02 Positioning of QOS / UQCI / OpenQASM¶
Purpose¶
This chapter defines the architectural positioning of QOS, UQCI, and OpenQASM.
Core Layering Statement¶
- QOS is the runtime, systems, and orchestration layer.
- UQCI is the canonical universal quantum control protocol layer.
- OpenQASM is the compatibility and exchange layer.
This layered statement is not a naming preference only. It is the normative separation that keeps the repository coherent across specifications, schemas, bundles, and backend integrations.
QOS as the Runtime and Systems Viewpoint¶
Within this specification, QOS refers to the broader operating-system-style viewpoint around quantum workloads. That viewpoint includes responsibilities such as submission, scheduling, resource management, driver coordination, execution packaging, and result handling.

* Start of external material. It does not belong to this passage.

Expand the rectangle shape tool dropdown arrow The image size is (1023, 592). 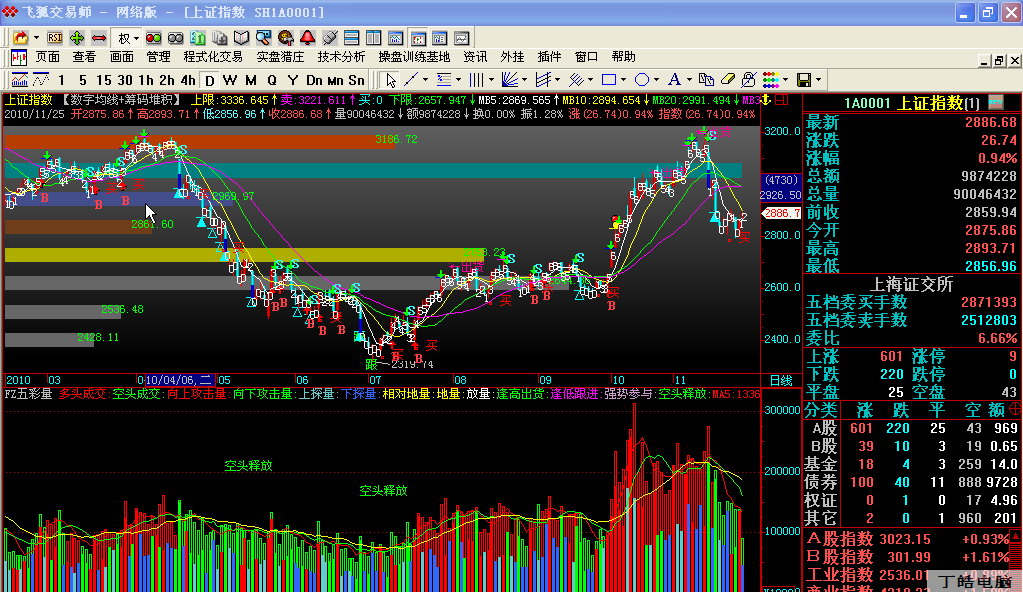[624, 79]

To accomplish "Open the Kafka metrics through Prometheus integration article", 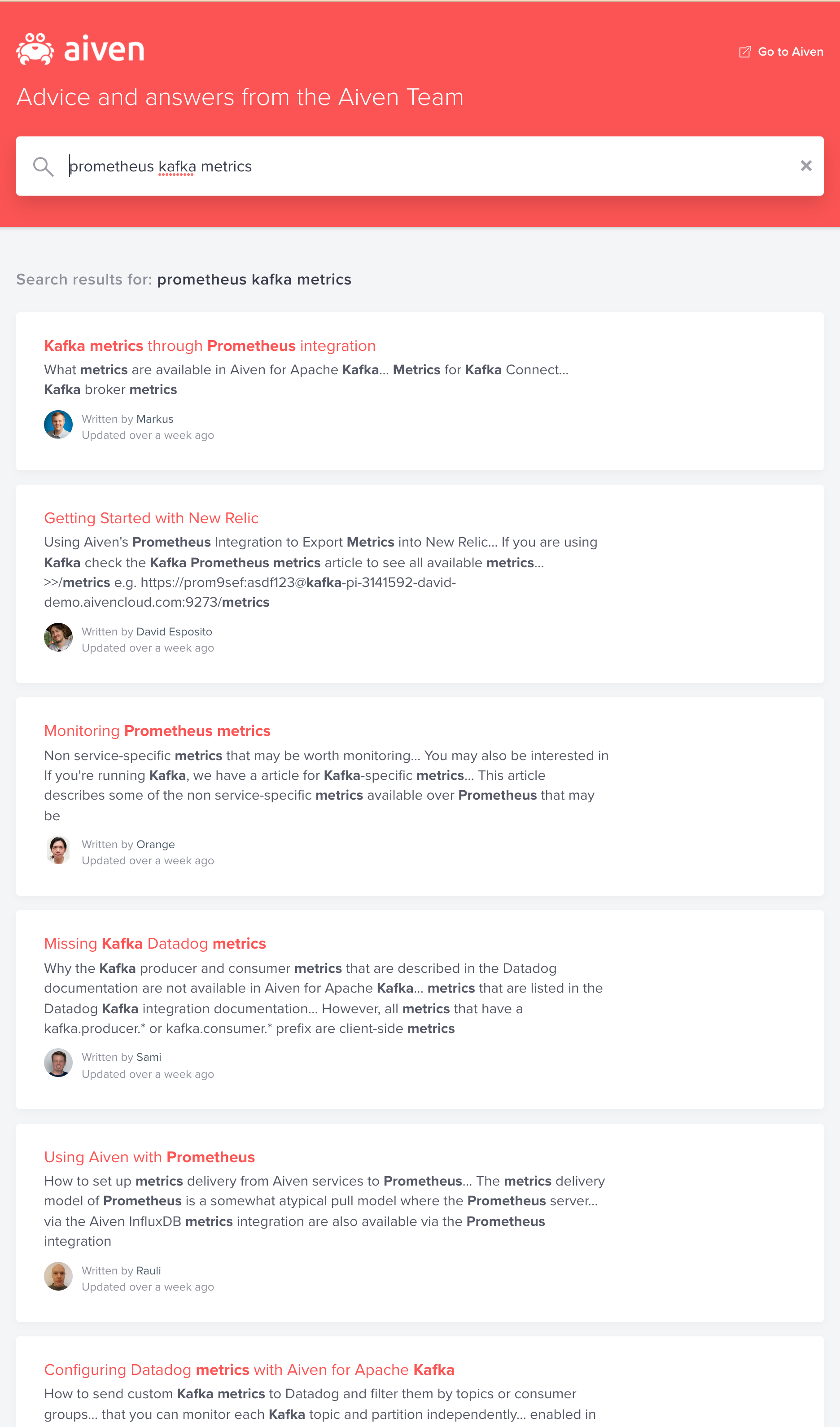I will point(210,346).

QOS is therefore broader than any single program notation. It is the systems frame in which UQCI and compatibility exports are used.
UQCI as the Canonical Protocol Layer¶
UQCI IR is the single semantic source of truth. Internal validation, planning, bundle formation, and backend adaptation must be defined in terms of UQCI objects rather than OpenQASM text.
The canonical layer owns the meaning of program objects, execution intent, and normative sidecar relationships. It is the layer against which repository models, validation behavior, and backend contracts must align.
OpenQASM as the Compatibility and Exchange Layer¶
OpenQASM is a standardized export and interchange surface. It may carry a portable or timing-aware view of a program, but it does not replace the canonical UQCI model and must not be described as the operating system itself.
This distinction is essential for two reasons:
- OpenQASM is valuable for interoperability, exchange, and existing tooling
- OpenQASM alone is not an adequate carrier for all device, calibration, execution, and systems-level semantics needed by QOS-oriented workflows
Normative Sidecar Artifacts¶
The following artifacts remain normative and must not be reduced to optional commentary around a .qasm file:
DeviceSpecCalSetManifestBundle
DeviceSpec and CalSet preserve execution context that should not be forced into a single textual program representation. Manifest and Bundle preserve structure, traceability, and execution packaging.
Driver and Backend Position¶
The reference drafts also position the driver layer as the point at which canonical semantics are lowered into backend-native execution chains. Drivers therefore sit downstream of UQCI and its sidecars, not downstream of a standalone .qasm file treated as global truth.
Why This Positioning Matters¶
This split allows the repository to remain:
- backend-agnostic at the core
- interoperable across multiple frontend and runtime ecosystems
- extensible to hardware families with materially different physical carriers
- standards-friendly without overfitting to one textual language
It also prevents a recurring architectural mistake: treating OpenQASM as if it were the whole operating model rather than one compatibility surface inside a larger control architecture.